T. –  Kadınları erkek gözüyle yazıyorsunuz. M.E. – Kadınları erkeklerin gözüyle anlatıyorum, çünkü doğal olarak gözüm de bir erkek gözü. Bir erkeğin bir kadını bütünüyle anlayıp anlayamayacağı sorusuysa bana edebiyatımızda son zamanlarda moda olan değişiyle, “kadınları anlamak, kadınlar için yazmak…” konusunun biraz deşilmesi gerektiğini hatırlatıyor. Önce şunu belirtmek gerekir: Usta yazarlar kadınları, erkekleri, yaşlıları ya da gençleri değil, insanları yazarlar. Ülkemizdeyse kadını yazmanın uzmanları olduğu vurgulanıyor. (Sivri dilli bir arkadaşıma bakılırsa, bu edebiyatımızda ciddi bir beyaz kadın ticaretinin  varlığını  kanıtlıyor.) Bazılarına göre ustaca pazarlanan bu oldukça kazançlı olay, özellikle kentli ve eğitimli, ama edebiyatla o kadar da ilgili olmayan bazı kadınlarımıza edebiyata giriş pasaportu verme gayretinden başka bir şey değil.

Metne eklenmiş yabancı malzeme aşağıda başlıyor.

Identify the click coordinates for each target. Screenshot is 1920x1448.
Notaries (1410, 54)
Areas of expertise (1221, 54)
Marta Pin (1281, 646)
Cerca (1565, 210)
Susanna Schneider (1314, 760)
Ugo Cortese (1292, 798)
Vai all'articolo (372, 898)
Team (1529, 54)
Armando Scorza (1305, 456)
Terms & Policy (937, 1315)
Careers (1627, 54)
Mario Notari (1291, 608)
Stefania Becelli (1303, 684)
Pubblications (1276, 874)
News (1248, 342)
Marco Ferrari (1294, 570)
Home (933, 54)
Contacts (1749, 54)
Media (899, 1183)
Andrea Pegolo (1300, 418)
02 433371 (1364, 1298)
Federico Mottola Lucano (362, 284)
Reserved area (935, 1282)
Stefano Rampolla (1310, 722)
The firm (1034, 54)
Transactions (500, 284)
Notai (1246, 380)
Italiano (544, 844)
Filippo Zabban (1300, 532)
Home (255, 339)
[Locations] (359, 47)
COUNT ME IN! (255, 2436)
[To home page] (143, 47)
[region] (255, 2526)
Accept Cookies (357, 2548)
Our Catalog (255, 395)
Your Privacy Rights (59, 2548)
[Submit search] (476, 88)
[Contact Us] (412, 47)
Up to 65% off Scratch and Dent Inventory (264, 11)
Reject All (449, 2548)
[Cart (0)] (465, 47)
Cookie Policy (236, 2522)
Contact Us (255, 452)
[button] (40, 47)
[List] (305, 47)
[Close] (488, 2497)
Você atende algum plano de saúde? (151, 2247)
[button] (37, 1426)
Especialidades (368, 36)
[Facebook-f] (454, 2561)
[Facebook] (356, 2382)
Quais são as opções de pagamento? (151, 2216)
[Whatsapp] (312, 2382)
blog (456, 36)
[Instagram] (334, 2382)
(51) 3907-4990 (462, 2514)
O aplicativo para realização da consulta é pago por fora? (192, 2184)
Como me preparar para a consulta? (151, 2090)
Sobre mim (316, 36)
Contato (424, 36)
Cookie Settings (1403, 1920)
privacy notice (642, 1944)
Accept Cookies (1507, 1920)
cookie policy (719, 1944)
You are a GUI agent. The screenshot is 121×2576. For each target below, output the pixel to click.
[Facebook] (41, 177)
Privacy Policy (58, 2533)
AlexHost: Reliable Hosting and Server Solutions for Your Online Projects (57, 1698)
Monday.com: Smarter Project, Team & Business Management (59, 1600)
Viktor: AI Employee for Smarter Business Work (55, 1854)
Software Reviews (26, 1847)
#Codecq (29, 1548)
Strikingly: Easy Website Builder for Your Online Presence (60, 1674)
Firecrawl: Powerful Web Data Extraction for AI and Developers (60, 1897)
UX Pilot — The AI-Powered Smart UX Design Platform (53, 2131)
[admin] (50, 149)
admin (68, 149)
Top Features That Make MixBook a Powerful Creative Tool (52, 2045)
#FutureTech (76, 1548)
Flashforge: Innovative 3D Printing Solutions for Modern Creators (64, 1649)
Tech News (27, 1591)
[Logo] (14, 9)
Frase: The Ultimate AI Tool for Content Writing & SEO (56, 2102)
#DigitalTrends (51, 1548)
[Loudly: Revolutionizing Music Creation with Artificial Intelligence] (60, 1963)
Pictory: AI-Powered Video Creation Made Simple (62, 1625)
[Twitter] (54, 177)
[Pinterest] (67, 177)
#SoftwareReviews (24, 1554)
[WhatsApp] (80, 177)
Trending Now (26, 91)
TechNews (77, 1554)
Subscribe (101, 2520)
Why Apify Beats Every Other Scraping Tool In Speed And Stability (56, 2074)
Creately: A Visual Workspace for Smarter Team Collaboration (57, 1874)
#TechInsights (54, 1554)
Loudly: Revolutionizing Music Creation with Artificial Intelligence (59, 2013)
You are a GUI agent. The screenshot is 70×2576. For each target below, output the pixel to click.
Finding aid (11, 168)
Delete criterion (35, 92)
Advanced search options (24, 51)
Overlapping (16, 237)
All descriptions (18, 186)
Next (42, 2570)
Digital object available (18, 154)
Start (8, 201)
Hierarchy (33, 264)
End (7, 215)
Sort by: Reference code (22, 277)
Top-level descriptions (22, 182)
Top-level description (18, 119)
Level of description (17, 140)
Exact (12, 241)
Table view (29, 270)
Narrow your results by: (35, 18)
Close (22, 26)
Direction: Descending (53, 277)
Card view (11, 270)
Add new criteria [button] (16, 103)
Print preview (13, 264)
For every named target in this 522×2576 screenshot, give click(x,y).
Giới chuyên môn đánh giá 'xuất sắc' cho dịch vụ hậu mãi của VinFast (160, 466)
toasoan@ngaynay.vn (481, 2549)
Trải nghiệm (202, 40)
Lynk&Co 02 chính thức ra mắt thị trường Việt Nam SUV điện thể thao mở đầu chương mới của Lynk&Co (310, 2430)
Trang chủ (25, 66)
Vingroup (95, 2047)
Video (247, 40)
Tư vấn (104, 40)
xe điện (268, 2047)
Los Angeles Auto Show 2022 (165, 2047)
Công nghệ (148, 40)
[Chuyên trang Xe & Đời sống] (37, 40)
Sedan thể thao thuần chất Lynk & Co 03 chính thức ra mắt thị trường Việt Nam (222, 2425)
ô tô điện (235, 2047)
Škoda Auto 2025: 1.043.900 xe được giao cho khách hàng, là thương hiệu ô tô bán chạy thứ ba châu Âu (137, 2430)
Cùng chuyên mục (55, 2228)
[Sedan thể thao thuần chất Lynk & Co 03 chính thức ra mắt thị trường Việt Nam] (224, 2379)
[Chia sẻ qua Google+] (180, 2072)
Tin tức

Kimi yazarlarımızın, erkeklerin ‘bütünüyle asla kavrayamayacağı kadınları’ yarattığı vurgulanarak, bu ‘anlaşılması zor’ kentli kadınlarımıza kısa yoldan, -zahmetsizce edinilmiş- bir edebi kimlik kartı hediye ediliyor gibi geliyor bana. İşin ilginç tarafı bu olayda başrolü yazarlar değil, konuyu magazin boyutuna taşıyan, varlığı bu tür kentli kadınlara bağlı olan ‘başka kadınlar’ oynuyorlar. Sorunuzun son kısmına, kadınları derinliğine yazmayı, kadın yazarlara bırakma konusuna gelince şunları söylemek isterim: Edebiyat en çok ruhlarla ilgilenir ama ruhların da bir cinsiyeti yoktur. Eğer ille de kadın ruhu var diyorsanız o zaman da ben şöyle sorarım: Jülyet, Anna Karanina, Emma Bovary, Kamelyalı Kadın… Bunlar edebiyatın en bilinen, en iyi işlenmiş, en ruhsal derinlikli kadınlarıdır ve hepsi de erkekler tarafından yaratılıp, yazılmıştır. Neden acaba? Bence ‘kadınları anlamak’, kadınlar hakkında fikri olmakla karıştırılıyor. Belki günlük hayatta bu ikisi aynı şeydir, ama edebiyatta durum böyle değil…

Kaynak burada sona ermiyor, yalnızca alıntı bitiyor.